By Alex González
10 May 2019
The Trump administration
released May 6 a proposal to change the way the official poverty rate is
calculated. The move would involve altering the inflation formula so the
poverty level increases at a slower rate, giving the artificial appearance that
fewer people are poor. Major social programs, including Medicaid and food
stamps, rely on the poverty rate to determine eligibility for benefits.
The proposal would be
devastating for millions of people. More than 20 percent of the US
population—some 52 million people—participated in means-tested programs in
2012, according to the Census Bureau. The change would gradually push millions
off the rolls of government programs, intensifying the poverty and social
misery of those denied already inadequate social assistance.
The proposed change was
outlined by the Office of Management and Budget (OMB), under the direction of
self-proclaimed “deficit hawk” and current acting White House Chief of Staff
Mick Mulvaney. Having previously advocated slashing entitlement programs like
Medicare and Social Security, Mulvaney is one of many Trump appointees setting
policy for programs that they actually wish to destroy.
The OMB proposal calls for
changing the government’s inflation formula to a so-called “chained consumer
price index.” The “chained CPI” assumes that consumers substitute items that
they usually buy with cheaper alternatives when prices rise. However, critics
point out that, due to higher prices set by monopolies, individuals are not
easily able to substitute many essential goods, such as transportation,
healthcare, child care and housing.
The poverty line is adjusted
each year to account for the consumer price index. The chained CPI would
reflect slower inflation growth and therefore lead to fewer people being
categorized as poor. The effects would be particularly dire for the elderly,
because they are disproportionate users of healthcare, whose cost has typically
risen much faster than prices overall.
The current poverty rate is
already severely underestimated. The official poverty line was set in the 1960s
as three times the cost of a basic diet, based on research showing that
families spent about one third of their incomes on food. Now, however, families
spend only about one seventh of their income of food and the rest on other
basic necessities that are not sufficiently taken into consideration when
determining who can receive social assistance.

**Problem A:**
Answer these questions about the poverty rate article:
(i) Who directed the Office of Management and Budget when it outlined the proposed change?
(ii) What share of the US population participated in means-tested programs in 2012, according to the Census Bureau?
(iii) How was the official poverty line set in the 1960s?
**Problem B:** Extract the passage from the poverty rate article starting with "By Alex González" and going on through "inadequate social assistance.", copying it word for word.

Pixel coordinate grounding data:
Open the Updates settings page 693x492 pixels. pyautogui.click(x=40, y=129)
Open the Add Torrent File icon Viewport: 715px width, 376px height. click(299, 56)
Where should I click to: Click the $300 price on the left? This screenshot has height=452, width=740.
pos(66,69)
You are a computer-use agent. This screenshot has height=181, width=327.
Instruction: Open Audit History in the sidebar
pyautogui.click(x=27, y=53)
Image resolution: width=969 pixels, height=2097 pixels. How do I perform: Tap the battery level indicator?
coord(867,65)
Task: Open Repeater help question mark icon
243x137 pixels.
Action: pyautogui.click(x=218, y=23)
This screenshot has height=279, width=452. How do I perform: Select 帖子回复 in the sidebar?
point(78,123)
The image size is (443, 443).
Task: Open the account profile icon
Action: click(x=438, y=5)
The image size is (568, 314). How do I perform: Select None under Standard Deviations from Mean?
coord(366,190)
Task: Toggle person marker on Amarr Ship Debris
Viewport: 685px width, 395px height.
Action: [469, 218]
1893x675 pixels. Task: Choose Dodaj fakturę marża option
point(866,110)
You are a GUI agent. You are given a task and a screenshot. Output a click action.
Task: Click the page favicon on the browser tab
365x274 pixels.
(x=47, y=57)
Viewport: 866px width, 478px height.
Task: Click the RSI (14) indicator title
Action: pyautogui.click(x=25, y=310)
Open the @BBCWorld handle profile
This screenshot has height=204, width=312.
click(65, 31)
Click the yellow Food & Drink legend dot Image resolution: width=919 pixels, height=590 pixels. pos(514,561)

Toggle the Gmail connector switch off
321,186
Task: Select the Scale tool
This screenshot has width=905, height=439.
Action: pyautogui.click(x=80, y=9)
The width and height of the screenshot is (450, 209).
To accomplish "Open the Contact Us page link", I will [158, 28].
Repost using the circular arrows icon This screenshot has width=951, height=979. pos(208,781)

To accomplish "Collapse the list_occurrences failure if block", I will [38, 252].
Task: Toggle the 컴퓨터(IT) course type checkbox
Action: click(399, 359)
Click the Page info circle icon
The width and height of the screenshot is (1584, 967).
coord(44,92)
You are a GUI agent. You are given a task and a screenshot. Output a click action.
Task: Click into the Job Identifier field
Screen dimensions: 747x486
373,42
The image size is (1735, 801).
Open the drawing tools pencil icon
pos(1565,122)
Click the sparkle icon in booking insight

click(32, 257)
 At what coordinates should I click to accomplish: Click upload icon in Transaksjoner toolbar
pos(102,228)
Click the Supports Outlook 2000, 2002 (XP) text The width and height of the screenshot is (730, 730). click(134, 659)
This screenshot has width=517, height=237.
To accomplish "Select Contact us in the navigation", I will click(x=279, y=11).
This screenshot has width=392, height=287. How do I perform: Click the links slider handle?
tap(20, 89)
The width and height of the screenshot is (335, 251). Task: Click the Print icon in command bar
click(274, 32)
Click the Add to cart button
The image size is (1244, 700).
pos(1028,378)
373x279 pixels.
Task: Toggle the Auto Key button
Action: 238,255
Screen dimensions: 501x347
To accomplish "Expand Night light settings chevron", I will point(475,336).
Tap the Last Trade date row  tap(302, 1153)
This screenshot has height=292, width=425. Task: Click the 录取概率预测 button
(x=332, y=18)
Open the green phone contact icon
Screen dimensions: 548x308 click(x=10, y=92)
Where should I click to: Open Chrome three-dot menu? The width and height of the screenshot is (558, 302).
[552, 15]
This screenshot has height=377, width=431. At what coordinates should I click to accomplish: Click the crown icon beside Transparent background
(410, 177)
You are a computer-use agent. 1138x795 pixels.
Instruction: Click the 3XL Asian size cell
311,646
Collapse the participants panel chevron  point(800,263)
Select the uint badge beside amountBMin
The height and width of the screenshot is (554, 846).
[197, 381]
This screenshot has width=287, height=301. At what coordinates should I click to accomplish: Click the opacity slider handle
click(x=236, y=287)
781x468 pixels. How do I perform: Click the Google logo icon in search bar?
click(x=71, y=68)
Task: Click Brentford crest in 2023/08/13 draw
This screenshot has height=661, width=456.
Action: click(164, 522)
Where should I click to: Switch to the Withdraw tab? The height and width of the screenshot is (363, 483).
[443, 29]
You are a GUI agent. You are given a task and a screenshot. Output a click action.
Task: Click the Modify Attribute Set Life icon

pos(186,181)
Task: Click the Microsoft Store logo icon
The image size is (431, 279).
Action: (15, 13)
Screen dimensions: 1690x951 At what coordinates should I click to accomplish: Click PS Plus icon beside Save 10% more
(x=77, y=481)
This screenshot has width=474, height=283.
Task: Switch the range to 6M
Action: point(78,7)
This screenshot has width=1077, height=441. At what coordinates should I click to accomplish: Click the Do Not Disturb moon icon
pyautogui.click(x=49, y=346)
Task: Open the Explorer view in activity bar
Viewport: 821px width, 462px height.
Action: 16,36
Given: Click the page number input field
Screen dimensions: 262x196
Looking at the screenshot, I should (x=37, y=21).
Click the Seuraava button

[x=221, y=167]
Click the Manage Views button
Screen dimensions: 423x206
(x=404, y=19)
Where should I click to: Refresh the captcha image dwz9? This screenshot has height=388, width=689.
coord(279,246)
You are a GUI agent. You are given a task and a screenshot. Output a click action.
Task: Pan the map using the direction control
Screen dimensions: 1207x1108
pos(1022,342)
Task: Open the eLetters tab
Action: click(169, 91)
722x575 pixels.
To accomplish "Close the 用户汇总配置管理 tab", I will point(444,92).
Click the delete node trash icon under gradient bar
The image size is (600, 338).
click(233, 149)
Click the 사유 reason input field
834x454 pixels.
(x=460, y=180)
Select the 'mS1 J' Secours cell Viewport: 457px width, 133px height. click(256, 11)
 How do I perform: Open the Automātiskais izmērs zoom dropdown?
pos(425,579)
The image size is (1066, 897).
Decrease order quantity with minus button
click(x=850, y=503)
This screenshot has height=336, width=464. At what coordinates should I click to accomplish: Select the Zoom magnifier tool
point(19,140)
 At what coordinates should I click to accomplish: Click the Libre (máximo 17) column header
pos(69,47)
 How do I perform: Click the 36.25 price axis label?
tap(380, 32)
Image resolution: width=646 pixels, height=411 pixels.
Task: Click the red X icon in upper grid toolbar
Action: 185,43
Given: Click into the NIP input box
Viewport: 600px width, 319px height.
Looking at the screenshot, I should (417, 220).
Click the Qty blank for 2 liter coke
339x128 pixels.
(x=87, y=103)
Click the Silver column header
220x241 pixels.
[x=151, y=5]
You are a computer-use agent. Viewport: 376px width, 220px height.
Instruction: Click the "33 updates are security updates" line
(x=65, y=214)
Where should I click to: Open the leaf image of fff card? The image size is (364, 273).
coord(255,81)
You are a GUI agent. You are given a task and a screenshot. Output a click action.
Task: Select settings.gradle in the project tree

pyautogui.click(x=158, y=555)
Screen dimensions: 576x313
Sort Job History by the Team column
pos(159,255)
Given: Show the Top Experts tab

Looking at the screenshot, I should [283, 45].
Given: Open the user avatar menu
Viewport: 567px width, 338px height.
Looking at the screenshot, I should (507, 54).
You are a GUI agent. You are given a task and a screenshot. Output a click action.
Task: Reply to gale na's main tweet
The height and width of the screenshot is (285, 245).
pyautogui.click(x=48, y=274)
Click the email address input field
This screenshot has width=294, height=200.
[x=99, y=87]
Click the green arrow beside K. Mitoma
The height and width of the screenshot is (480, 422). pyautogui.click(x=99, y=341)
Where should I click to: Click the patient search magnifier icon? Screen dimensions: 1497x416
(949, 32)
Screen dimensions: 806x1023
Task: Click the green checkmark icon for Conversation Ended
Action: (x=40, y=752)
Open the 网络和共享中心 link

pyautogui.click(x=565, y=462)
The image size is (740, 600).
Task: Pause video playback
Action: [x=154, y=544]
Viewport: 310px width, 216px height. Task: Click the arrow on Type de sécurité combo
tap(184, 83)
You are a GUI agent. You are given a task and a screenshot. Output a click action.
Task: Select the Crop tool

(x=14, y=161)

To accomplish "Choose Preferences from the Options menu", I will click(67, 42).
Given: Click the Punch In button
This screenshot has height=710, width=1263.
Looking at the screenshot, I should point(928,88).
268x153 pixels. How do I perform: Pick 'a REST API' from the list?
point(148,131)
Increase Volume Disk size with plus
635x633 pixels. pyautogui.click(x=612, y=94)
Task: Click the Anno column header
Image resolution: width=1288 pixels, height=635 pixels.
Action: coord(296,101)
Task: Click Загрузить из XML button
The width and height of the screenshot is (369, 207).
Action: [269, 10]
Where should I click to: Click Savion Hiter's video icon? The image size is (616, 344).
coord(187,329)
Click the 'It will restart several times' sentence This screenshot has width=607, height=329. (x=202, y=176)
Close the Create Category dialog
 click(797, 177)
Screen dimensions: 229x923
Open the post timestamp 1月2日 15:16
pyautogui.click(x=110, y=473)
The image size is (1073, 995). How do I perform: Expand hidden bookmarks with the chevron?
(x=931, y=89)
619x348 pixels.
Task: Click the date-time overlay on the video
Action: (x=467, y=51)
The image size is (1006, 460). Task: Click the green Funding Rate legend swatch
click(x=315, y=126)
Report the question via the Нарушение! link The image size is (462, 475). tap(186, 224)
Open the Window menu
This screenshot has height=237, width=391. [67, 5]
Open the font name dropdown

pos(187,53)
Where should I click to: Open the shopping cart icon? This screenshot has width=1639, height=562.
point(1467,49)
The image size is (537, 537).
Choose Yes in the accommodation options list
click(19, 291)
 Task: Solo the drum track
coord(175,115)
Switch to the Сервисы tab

**Written reply A:**
(i) Mick Mulvaney
(ii) More than 20 percent, some 52 million people
(iii) As three times the cost of a basic diet

**Written reply B:**
By Alex González
10 May 2019
The Trump administration
released May 6 a proposal to change the way the official poverty rate is
calculated. The move would involve altering the inflation formula so the
poverty level increases at a slower rate, giving the artificial appearance that
fewer people are poor. Major social programs, including Medicaid and food
stamps, rely on the poverty rate to determine eligibility for benefits.
The proposal would be
devastating for millions of people. More than 20 percent of the US
population—some 52 million people—participated in means-tested programs in
2012, according to the Census Bureau. The change would gradually push millions
off the rolls of government programs, intensifying the poverty and social
misery of those denied already inadequate social assistance.